Lorsque lire un livre devient une expérience, que sa période de lecture devient un petit bout de vie dont on veut se rappeler, je crois qu'on peut en conclure que le livre était bon. Et pourtant, Le royaume a commencé si difficilement...
On le sait maintenant, les livres de Carrère ne sont pas des romans "conventionnels". Dans ce qu'il raconte, cet auteur s'ajoute, se met lui-même en scène. Faut aimer, tant le style que le personnage.
Le personnage, c'est lui, Emmanuel Carrère qui nous raconte, dans la première partie du livre, les quelques années de sa vie où il s'est réfugié (si on peut appeler ça ainsi) dans le catholicisme. C'était dans sa trentaine, jeune père de famille. L'auteur nous raconte le pourquoi et le comment de cette "conversion": les hauts, les bas, les lignes droites, les travers, etc. C'est Carrère, donc c'est joliment raconté, mais à force, ça s'alourdit. Au fil des pages, j'avais de plus en plus une impression de "je, me, moi", quoi que souvent atténuée par certaines confessions qui me rendaient le présumé écrivain narcissique un peu plus sympathique. Mais quand même... Je craignais une oeuvre surestimée d'un auteur au faîte de sa carrière, jusqu'à ce que commence la deuxième partie du livre. Alors là, ça décolle, et pas à peu près.
Fort de réflexions qu'il a couché par écrit lors de ses années religieuses, l'auteur décide, quelques années plus tard de pousser plus loin sa réflexion. Un concours de circonstances l'emmène se poser la question: mais qu'est-ce qui a fait que des gens en sont venus à se bâtir une religion autour de l'idée de résurrection? Comment, en fait, en est-on venu à croire à ça? Pour y répondre, il se penchera non sur Jésus lui-même, mais bien sur ceux qui, les premiers, ont rapporté ses propos. Comment, donc, s'est propagé cette histoire? Pour l'expliquer, Carrère s'arrêtera particulièrement sur deux personnages, soit Luc, l'un des évangélistes, et Paul, le fameux Saint-Paul, celui qui, à la suite d'une chute à cheval, décide que dorénavant, sa foi, sa façon de vivre, sa façon de voir les choses, eh bien c'est tout le monde qui devrait l'adopter. Propagande, candeur, opportunisme lié au contexte historique d'alors, il est question de tout ça, et beaucoup plus. Avec le regard d'un historien mais aussi d'un chroniqueur, l'auteur nous raconte, à coups de suppositions et de faits historiques, les débuts de la chrétienté: histoire du peuple juif, de la Palestine, de l'empire romain, de la chute de Jérusalem, de Rome qui brûle... c'est toute cette époque. Et c'est absolument passionnant.

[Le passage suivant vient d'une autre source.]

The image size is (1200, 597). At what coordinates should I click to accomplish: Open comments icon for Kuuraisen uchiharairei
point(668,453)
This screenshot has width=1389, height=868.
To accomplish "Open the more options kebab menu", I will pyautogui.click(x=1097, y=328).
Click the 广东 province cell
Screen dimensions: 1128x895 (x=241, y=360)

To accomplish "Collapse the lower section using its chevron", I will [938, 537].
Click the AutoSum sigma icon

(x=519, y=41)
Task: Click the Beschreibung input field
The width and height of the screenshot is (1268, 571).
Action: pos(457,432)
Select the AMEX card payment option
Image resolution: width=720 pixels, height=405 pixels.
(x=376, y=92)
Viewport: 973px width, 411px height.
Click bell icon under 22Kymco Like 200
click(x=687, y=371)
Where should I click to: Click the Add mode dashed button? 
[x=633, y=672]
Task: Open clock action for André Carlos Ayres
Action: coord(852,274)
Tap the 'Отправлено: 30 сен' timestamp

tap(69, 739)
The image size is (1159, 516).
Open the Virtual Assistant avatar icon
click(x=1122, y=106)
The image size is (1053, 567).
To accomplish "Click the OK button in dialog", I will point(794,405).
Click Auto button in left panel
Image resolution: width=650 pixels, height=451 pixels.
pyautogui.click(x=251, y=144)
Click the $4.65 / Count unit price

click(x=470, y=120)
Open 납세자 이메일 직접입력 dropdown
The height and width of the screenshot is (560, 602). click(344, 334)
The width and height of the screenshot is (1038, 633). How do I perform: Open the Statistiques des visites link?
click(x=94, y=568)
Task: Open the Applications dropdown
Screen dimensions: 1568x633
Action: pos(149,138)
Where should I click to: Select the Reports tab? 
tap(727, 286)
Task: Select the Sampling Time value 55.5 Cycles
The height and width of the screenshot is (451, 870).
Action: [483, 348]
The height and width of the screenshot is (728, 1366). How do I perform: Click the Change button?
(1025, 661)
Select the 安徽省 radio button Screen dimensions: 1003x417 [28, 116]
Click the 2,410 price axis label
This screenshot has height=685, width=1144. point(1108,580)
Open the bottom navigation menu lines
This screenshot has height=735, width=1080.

Oui, Carrère continue à exposer les faits et ses théories en regard de son expérience personnelle. Ça peut paraître prétentieux, mais non, ça ne l'est pas, enfin pas trop. Et si ça l'est, on en vient à le comprendre, et ce même si, à quelques occasions, l'auteur nous avoue prétendre être en train de rédiger ce qu'il croit être son livre le plus percutant. Carrère a le mérite d'être sincère et franc... mais aussi, et surtout, érudit et ça, c'est du bonbon.
Maintenant, un tel livre saura-t-il intéresser le commun des immortels (et même des immortels) en 2014-2015? Personnellement, je ne crois pas, quoi que... Il ne s'agit pas ici de connaître la vie des saints par coeur pour apprécier Le royaume. À tout le moins est-il utile de connaître les fondements de la religion chrétienne. À partir de là, on lit ce livre non seulement pour en savoir plus sur cette école de pensée, mais aussi sur la sienne propre, et c'est ce qui fait la force de ce livre. N'étant absolument pas religieux moi-même, je ne m'en intéresse pas moins à ces phénomènes importants de notre monde que sont les religions. Ayant, comme tout le monde des principes, j'en suis aussi parfois à me demander où je me situe par rapport à telle ou telle école de pensée. Carrère nous emmène là, à faire une réflexion ludique, dirais-je, et instructive par le fait même. Non, Le royaume n'a aucune velléité prosélyte, ni aucun arrière-goût new-age. Il nous emmène seulement à nous questionner sur le sens qu'on donne à notre vie en prenant pour exemple celle de gens qui croyaient tellement fort à leur histoire qu'ils voulaient la partager avec d'autres. Pris dans leur contexte historique, peut-être avaient-ils raison, à vous de voir. En même temps, vous vous ferez votre propre définition, vous aussi, du Royaume en question. Celle proposée par Emmanuel Carrère est, à mon sens, jubilatoire.
Esprits curieux, amateurs d'Histoire, fans de bonnes histoires: c'est à lire absolument. Je vous souhaite que sa lecture soit aussi jouissive que fut la mienne.